In 1644, the year of the fall of the Ming Dynasty, Zhang went for the big score. He and 100,000 of his men conquered Sichuan. All of it. In September of that year, Zhang’s forces took Chengdu. He crowned himself the first king of the Daxi Dynasty and made Chengdu his capital. The good times didn’t last long. In the spring of 1645, pro-Ming troops retook Chongqing and in a classic piece of projection, Zhang started seeing conspiracy and rebellion everywhere. He decided to fight the seditious elements in his “kingdom” with a campaign of terror. Piles of body parts, flaying and killing became the order of the day.

It’s difficult to know precisely how many people he killed, but according to Jesuit priests who had worked for him in the beginning when it seemed like he would be a benevolent ruler, only a handful of people made it out of Sichuan alive. The only hard figures we have come from census records. The 1578 Ming census, the last we have for Sichuan before Zhang, recorded a population of 3,102,073. In 1661, there were a grand total of 16,096 men registered in Sichuan. The province was depopulated on a massive scale, that much is certain, and the blood of many was on Zhang’s hands, but there was a lot of conflict in the region before and after Zhang’s very brief rule, and widespread famine also must have taken a great toll on the populace.

Gold ingot. Photo by Chen Xie, Xinhua News Agency.In October of 1646, with a new and vigorous enemy, the army of the Manchu Qing Dynasty, coming for him, Zhang decided to leave Sichuan with a quickness and head back home. He loaded 1,000 boats with all the cash and treasures he’d accumulated over years of raids and conquest and sent them south to Shaanxi. The recently unearthed ship only made it about 50 miles from Chengdu before sinking. In July 1647, Zhang’s army and allies clashed with Manchu forces. He either died in this battle, or he fled with his troops on his treasure-laden ships which then sank either because they were set on fire by the enemy or because in the chaos of retreat, the vessels crashed into each other and went down.

“The objects have helped identify the area where the battle was fought and are direct evidence of this historical event,” said Wang Wei, a Chinese archaeologist. […]

“The items are extremely valuable to science, history and art. They are of great significance for research into the political,economic, [sic] military and social lives of the Ming Dynasty,” said Li Boqian,an [sic] archaeologist from Peking University.
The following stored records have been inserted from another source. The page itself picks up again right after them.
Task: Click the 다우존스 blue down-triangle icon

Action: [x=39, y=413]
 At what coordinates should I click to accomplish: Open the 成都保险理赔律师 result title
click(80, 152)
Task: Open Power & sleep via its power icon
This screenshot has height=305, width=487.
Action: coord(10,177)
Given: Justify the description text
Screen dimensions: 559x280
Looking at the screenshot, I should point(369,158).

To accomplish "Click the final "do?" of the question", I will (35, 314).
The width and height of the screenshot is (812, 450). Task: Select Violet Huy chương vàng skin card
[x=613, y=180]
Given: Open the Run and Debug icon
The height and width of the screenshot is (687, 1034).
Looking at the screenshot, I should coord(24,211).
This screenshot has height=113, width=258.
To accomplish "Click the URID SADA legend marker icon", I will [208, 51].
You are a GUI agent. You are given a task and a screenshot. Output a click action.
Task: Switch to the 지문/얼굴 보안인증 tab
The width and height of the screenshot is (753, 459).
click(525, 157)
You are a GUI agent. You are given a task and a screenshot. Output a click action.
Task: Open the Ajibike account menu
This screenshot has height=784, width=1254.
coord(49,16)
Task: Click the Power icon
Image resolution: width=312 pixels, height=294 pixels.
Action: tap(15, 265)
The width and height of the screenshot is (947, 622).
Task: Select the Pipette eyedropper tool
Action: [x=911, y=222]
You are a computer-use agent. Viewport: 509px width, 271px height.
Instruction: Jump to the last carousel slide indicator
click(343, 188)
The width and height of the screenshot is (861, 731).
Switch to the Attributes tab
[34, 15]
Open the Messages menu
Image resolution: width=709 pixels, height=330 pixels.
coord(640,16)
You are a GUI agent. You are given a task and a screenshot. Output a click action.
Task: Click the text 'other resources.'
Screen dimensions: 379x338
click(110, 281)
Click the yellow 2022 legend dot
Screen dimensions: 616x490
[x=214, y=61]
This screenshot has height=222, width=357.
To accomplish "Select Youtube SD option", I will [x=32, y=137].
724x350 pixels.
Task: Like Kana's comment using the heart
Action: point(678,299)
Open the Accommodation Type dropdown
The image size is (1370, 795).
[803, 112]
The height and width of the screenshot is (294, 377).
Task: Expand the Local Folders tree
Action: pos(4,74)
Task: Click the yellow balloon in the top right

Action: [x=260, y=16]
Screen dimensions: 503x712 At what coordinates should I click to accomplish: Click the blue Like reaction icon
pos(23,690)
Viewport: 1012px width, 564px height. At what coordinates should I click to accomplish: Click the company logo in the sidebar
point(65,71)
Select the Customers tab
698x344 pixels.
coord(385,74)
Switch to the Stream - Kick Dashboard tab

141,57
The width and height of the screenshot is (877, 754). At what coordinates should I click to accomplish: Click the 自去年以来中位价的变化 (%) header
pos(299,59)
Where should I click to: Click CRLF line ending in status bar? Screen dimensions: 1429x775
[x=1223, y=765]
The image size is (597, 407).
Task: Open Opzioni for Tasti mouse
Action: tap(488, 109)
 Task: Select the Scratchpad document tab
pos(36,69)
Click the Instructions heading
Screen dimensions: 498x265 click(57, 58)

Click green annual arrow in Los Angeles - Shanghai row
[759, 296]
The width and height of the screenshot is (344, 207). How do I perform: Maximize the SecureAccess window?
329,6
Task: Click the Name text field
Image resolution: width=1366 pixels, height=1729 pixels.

Gold coin. Photo by Chen Xie, Xinhua News Agency.The excavation will continue through April and archaeologists fully expect to find more of Zhang’s not-quite-legendary-after-all lost treasure.

This news story has the best views of the excavation and a small fraction of the artifacts recovered I could find:

[youtube=https://youtu.be/OldLfbNG8qg&w=430]

 

2 thoughts on “Treasure of Ming Dynasty uprising leader found

  1. “The 1578 Ming census, the last we have for Sichuan before Zhang, recorded a population of 3,102,073. In 1661, there were a grand total of 16,096 men registered in Sichuan.”

    Mao wasn’t the first, eh?

  2. I had read about this elsewhere recently and wondered how they’d managed to keep the river out while working – thank you for the photo and wow, that is one massive dig.